● REQUIREMENTS:
Can you output the records as a two-column CSV, starting with the line that contains "Given: Pick the" and going on through the line that contains "[1468, 599]", with one row per record, columns named instruction and location, each value in a single quoted field with line breaks replaced by spaces? Leave the pictures out.

● SOURCE DATA:
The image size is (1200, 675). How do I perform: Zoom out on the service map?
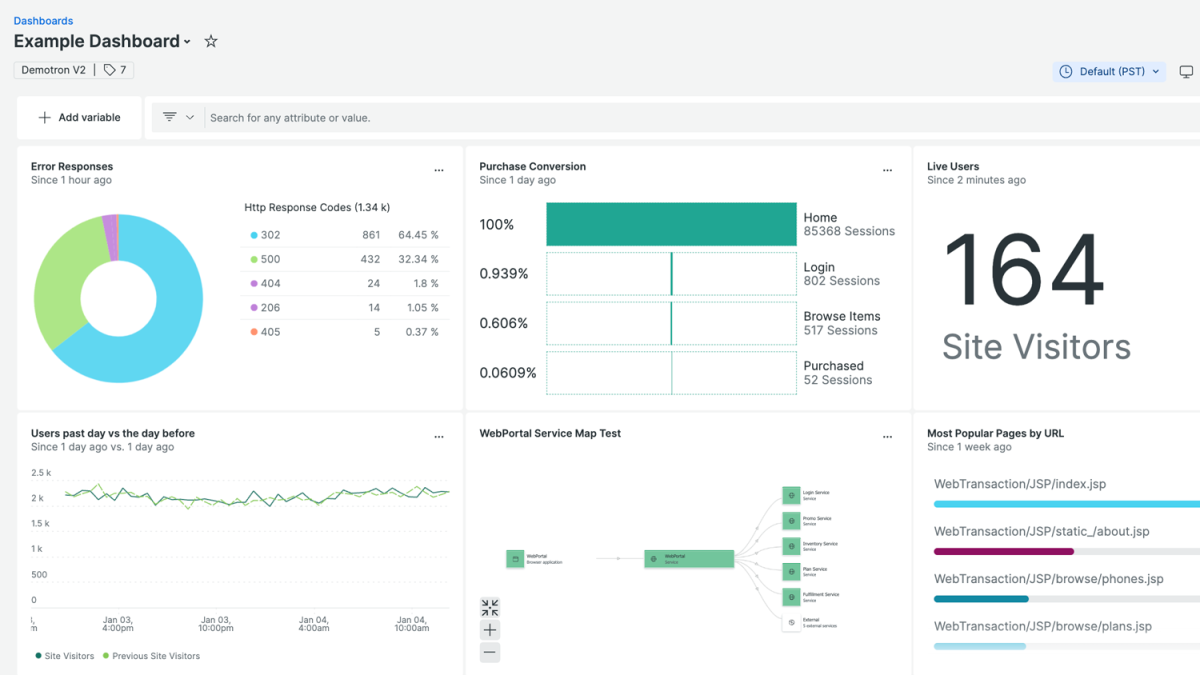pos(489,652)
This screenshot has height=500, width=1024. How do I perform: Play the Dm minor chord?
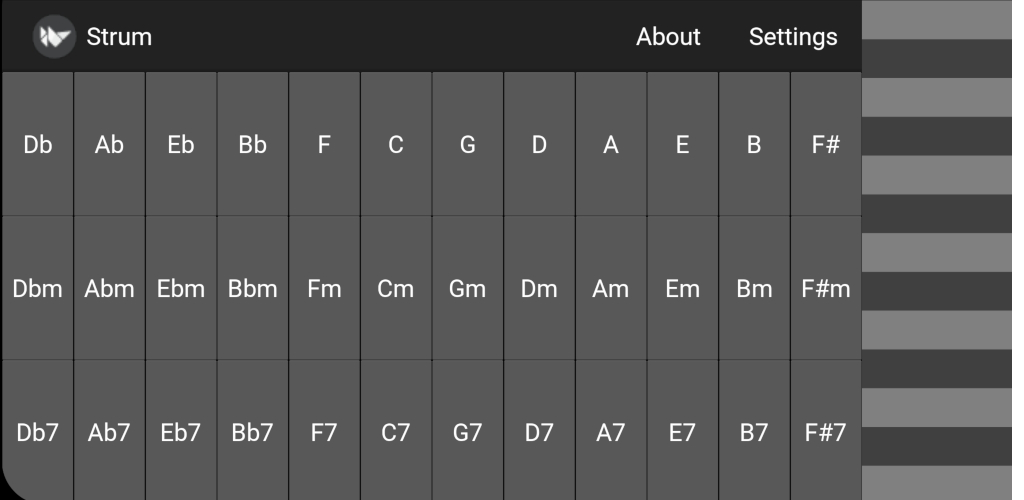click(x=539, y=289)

--

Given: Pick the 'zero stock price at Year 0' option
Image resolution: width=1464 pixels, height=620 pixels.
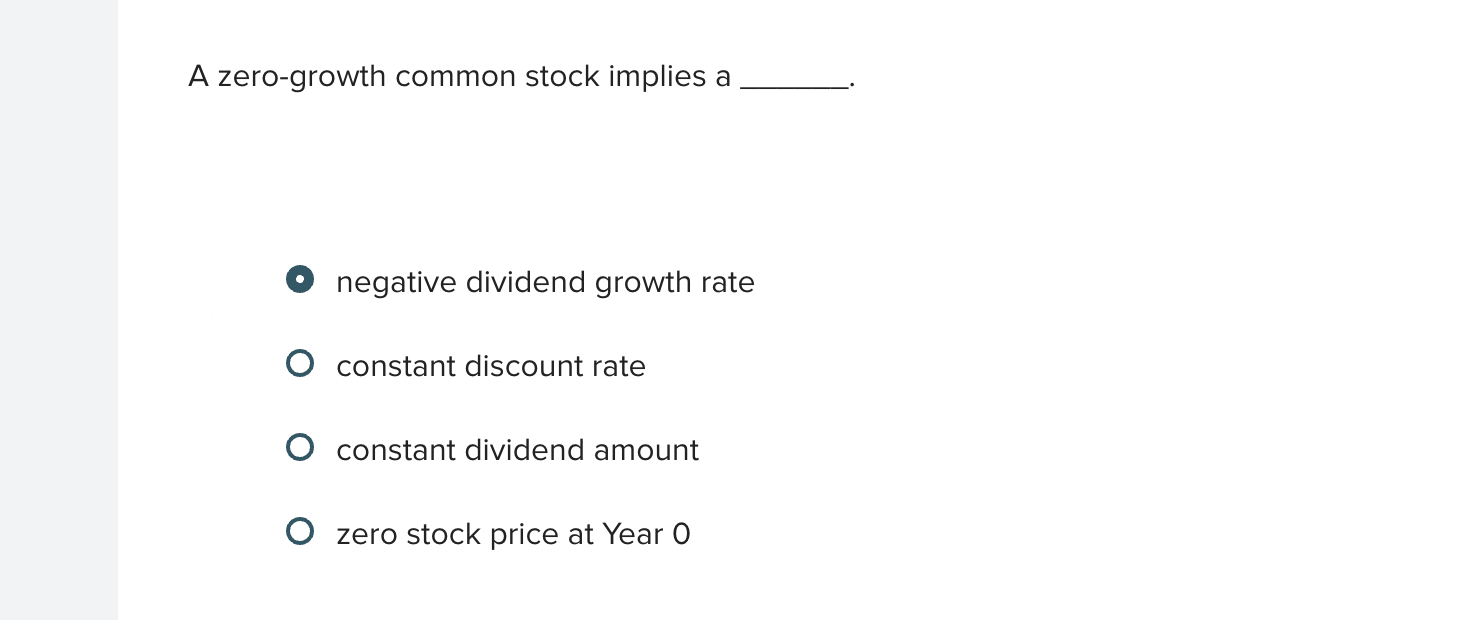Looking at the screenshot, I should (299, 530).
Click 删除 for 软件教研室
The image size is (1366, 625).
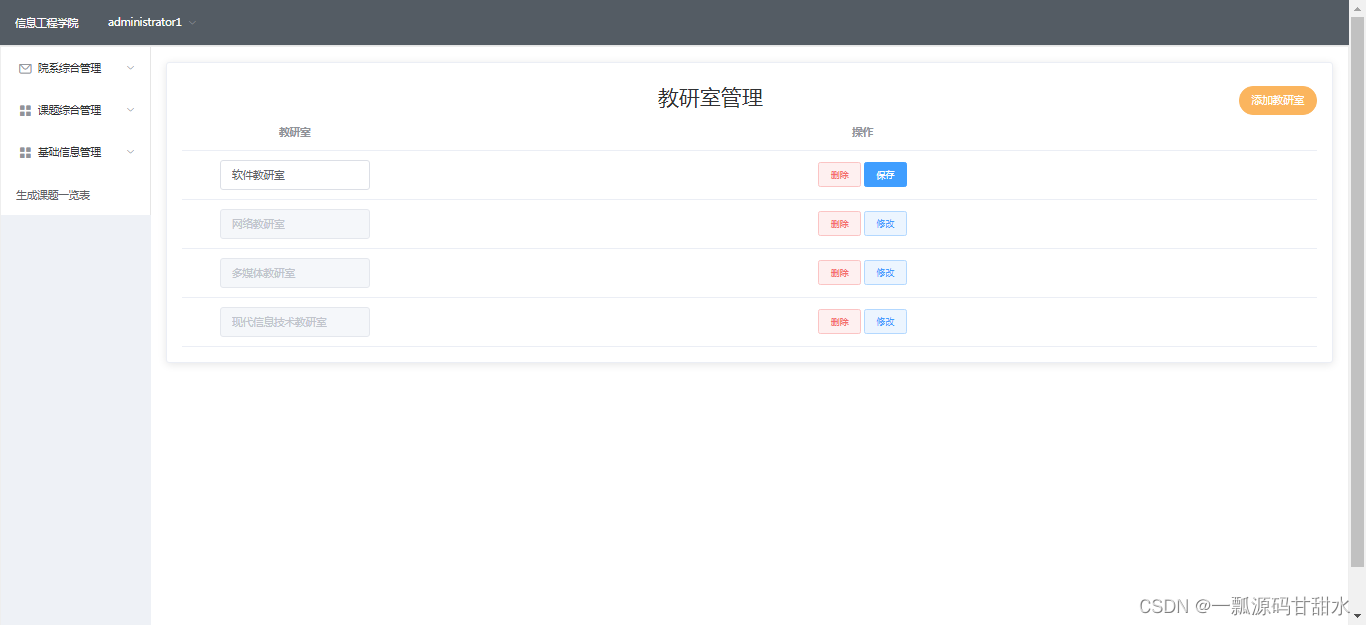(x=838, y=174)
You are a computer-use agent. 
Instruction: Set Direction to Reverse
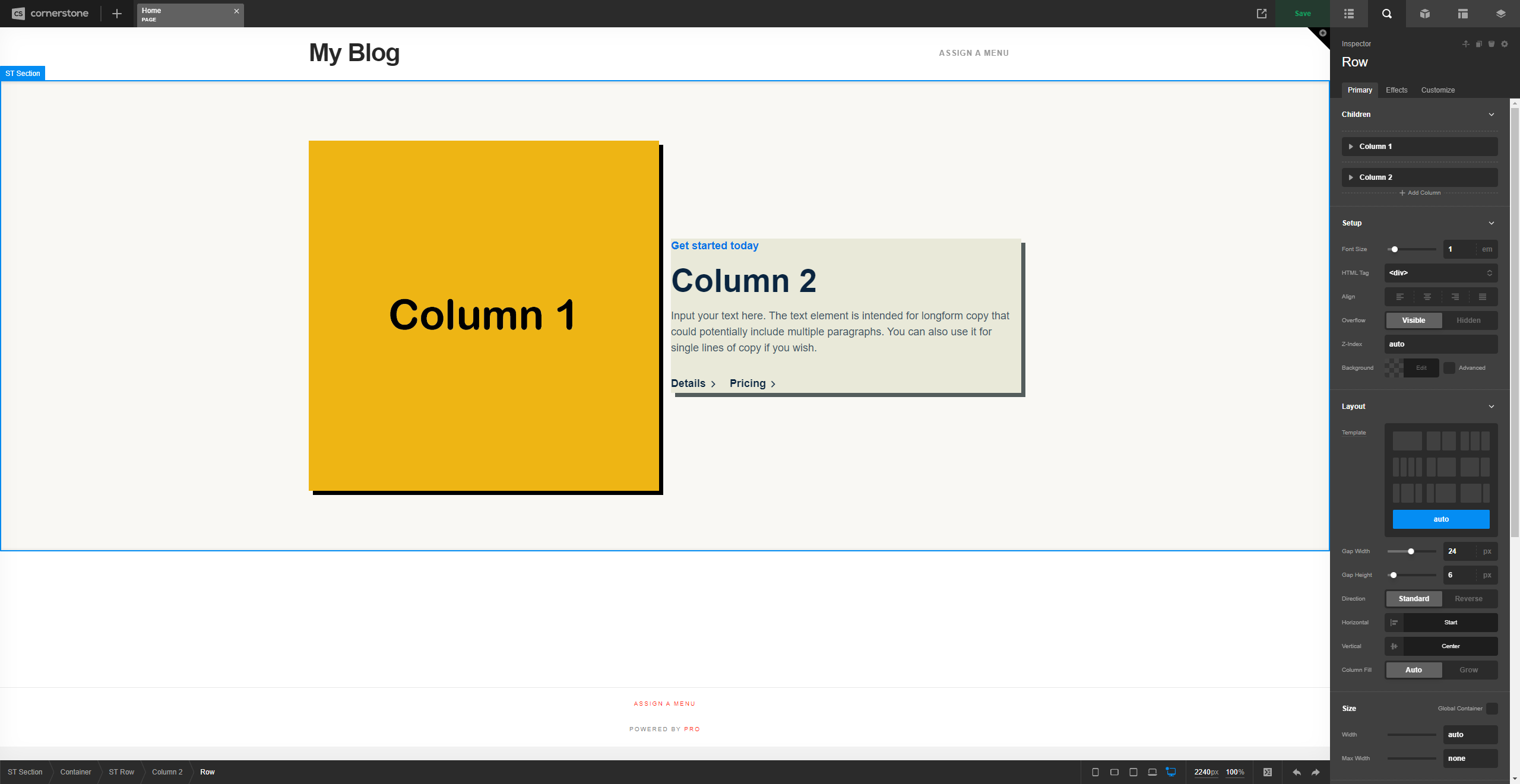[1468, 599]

==

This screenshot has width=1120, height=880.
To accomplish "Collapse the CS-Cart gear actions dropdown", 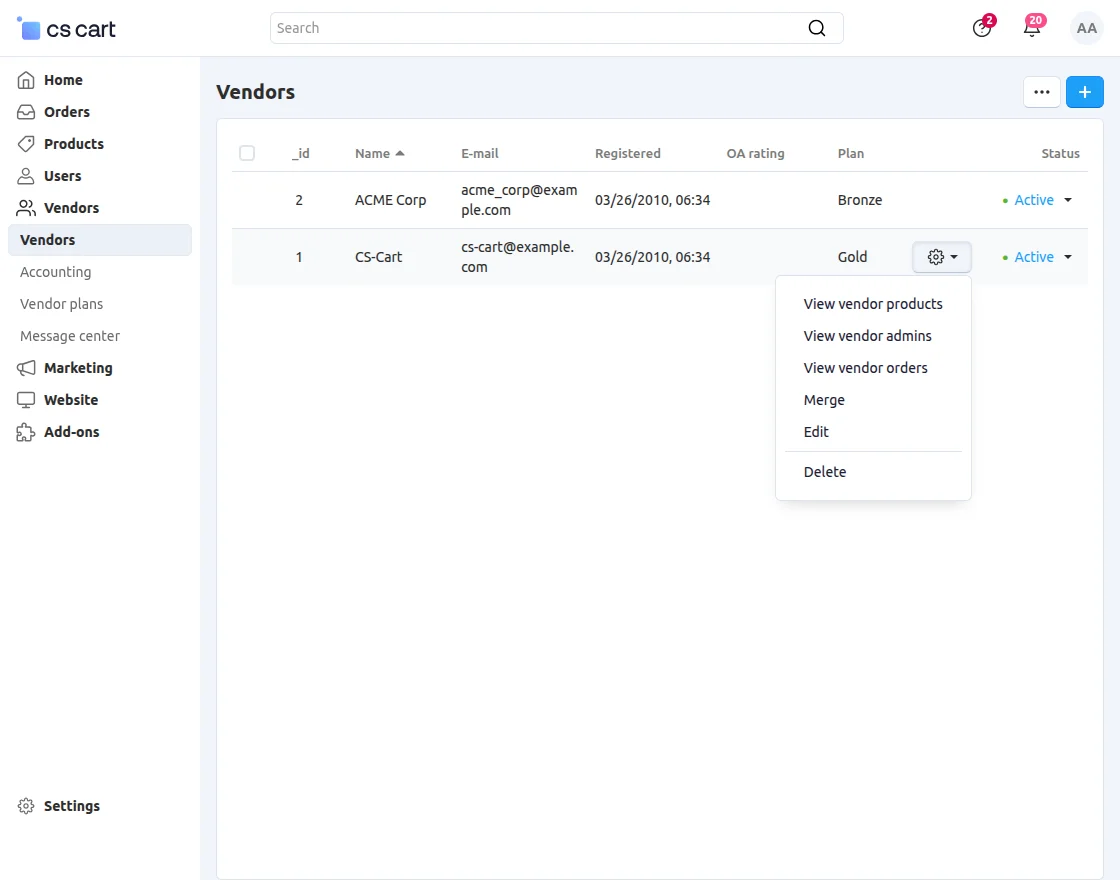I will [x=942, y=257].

● PROBLEM SOLUTION:
instruction,location
"Given: Pick the 'zero stock price at Year 0' option Image resolution: width=1464 pixels, height=620 pixels.","Looking at the screenshot, I should (299, 530)."
"Click 删除 for 软件教研室 The image size is (1366, 625).","(x=838, y=174)"
"You are a computer-use agent. Instruction: Set Direction to Reverse","[1468, 599]"